» **Work to be completed**: Reproduce the following lines verbatim.

» **Information shown**:
■ ■ ■ ■ ■
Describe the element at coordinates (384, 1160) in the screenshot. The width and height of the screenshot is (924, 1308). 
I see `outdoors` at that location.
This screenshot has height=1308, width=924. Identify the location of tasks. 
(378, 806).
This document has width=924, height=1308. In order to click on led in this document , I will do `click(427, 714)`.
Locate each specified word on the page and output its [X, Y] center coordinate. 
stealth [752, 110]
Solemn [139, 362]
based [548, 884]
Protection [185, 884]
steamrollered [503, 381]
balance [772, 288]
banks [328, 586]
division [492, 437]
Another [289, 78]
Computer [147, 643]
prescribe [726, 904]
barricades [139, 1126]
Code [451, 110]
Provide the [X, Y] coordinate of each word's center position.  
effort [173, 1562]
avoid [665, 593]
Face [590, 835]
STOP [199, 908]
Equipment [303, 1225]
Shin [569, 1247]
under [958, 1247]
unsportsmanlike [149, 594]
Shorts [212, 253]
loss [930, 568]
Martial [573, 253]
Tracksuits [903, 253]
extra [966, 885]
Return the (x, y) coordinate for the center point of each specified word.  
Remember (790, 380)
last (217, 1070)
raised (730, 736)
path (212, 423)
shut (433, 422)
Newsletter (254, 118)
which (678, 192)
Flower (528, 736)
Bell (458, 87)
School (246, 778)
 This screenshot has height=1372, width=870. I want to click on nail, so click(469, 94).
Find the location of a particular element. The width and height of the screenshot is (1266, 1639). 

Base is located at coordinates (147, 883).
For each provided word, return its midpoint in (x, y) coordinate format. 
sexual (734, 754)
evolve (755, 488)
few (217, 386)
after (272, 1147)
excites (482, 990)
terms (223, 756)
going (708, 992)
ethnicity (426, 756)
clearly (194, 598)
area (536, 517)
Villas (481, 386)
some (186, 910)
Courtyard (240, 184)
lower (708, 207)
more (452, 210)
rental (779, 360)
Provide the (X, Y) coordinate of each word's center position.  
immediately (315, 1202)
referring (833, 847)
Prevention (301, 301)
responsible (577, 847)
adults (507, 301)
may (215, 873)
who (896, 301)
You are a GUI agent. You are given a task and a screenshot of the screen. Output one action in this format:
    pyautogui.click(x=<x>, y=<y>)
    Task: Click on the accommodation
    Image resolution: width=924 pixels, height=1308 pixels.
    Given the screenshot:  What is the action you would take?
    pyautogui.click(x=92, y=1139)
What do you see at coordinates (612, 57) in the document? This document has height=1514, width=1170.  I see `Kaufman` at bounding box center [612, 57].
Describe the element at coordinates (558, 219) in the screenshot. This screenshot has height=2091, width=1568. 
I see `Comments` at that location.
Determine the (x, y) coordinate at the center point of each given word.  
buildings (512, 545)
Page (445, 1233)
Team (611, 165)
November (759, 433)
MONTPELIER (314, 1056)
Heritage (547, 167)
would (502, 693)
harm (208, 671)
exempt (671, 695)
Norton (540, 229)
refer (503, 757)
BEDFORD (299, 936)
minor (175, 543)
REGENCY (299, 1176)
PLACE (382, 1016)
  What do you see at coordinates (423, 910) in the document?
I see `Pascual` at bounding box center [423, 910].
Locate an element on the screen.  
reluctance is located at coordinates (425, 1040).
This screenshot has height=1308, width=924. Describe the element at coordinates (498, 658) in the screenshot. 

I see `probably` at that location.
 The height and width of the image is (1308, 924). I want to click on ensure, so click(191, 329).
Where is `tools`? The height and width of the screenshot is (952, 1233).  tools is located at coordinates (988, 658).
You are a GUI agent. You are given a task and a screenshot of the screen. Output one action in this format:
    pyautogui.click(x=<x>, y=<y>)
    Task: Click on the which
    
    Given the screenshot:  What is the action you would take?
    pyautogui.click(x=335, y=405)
■ ■ ■ ■ ■
» **Answer to the problem**:
Describe the element at coordinates (384, 1160) in the screenshot. The width and height of the screenshot is (924, 1308). 
I see `outdoors` at that location.
This screenshot has height=1308, width=924. Identify the location of tasks. 
(378, 806).
This document has width=924, height=1308. In order to click on led in this document , I will do `click(427, 714)`.
Locate each specified word on the page and output its [X, Y] center coordinate. 
stealth [752, 110]
Solemn [139, 362]
based [548, 884]
Protection [185, 884]
steamrollered [503, 381]
balance [772, 288]
banks [328, 586]
division [492, 437]
Another [289, 78]
Computer [147, 643]
prescribe [726, 904]
barricades [139, 1126]
Code [451, 110]
Provide the [X, Y] coordinate of each word's center position.  
effort [173, 1562]
avoid [665, 593]
Face [590, 835]
STOP [199, 908]
Equipment [303, 1225]
Shin [569, 1247]
under [958, 1247]
unsportsmanlike [149, 594]
Shorts [212, 253]
loss [930, 568]
Martial [573, 253]
Tracksuits [903, 253]
extra [966, 885]
Return the (x, y) coordinate for the center point of each specified word.  
Remember (790, 380)
last (217, 1070)
raised (730, 736)
path (212, 423)
shut (433, 422)
Newsletter (254, 118)
which (678, 192)
Flower (528, 736)
Bell (458, 87)
School (246, 778)
 This screenshot has height=1372, width=870. I want to click on nail, so click(469, 94).
Find the location of a particular element. The width and height of the screenshot is (1266, 1639). 

Base is located at coordinates (147, 883).
For each provided word, return its midpoint in (x, y) coordinate format. 
sexual (734, 754)
evolve (755, 488)
few (217, 386)
after (272, 1147)
excites (482, 990)
terms (223, 756)
going (708, 992)
ethnicity (426, 756)
clearly (194, 598)
area (536, 517)
Villas (481, 386)
some (186, 910)
Courtyard (240, 184)
lower (708, 207)
more (452, 210)
rental (779, 360)
Provide the (X, Y) coordinate of each word's center position.  
immediately (315, 1202)
referring (833, 847)
Prevention (301, 301)
responsible (577, 847)
adults (507, 301)
may (215, 873)
who (896, 301)
You are a GUI agent. You are given a task and a screenshot of the screen. Output one action in this format:
    pyautogui.click(x=<x>, y=<y>)
    Task: Click on the accommodation
    Image resolution: width=924 pixels, height=1308 pixels.
    Given the screenshot:  What is the action you would take?
    pyautogui.click(x=92, y=1139)
What do you see at coordinates (612, 57) in the document? This document has height=1514, width=1170.  I see `Kaufman` at bounding box center [612, 57].
Describe the element at coordinates (558, 219) in the screenshot. This screenshot has height=2091, width=1568. 
I see `Comments` at that location.
Determine the (x, y) coordinate at the center point of each given word.  
buildings (512, 545)
Page (445, 1233)
Team (611, 165)
November (759, 433)
MONTPELIER (314, 1056)
Heritage (547, 167)
would (502, 693)
harm (208, 671)
exempt (671, 695)
Norton (540, 229)
refer (503, 757)
BEDFORD (299, 936)
minor (175, 543)
REGENCY (299, 1176)
PLACE (382, 1016)
  What do you see at coordinates (423, 910) in the document?
I see `Pascual` at bounding box center [423, 910].
Locate an element on the screen.  
reluctance is located at coordinates (425, 1040).
This screenshot has height=1308, width=924. Describe the element at coordinates (498, 658) in the screenshot. 

I see `probably` at that location.
 The height and width of the image is (1308, 924). I want to click on ensure, so click(191, 329).
Where is `tools`? The height and width of the screenshot is (952, 1233).  tools is located at coordinates (988, 658).
You are a GUI agent. You are given a task and a screenshot of the screen. Output one action in this format:
    pyautogui.click(x=<x>, y=<y>)
    Task: Click on the which
    
    Given the screenshot:  What is the action you would take?
    pyautogui.click(x=335, y=405)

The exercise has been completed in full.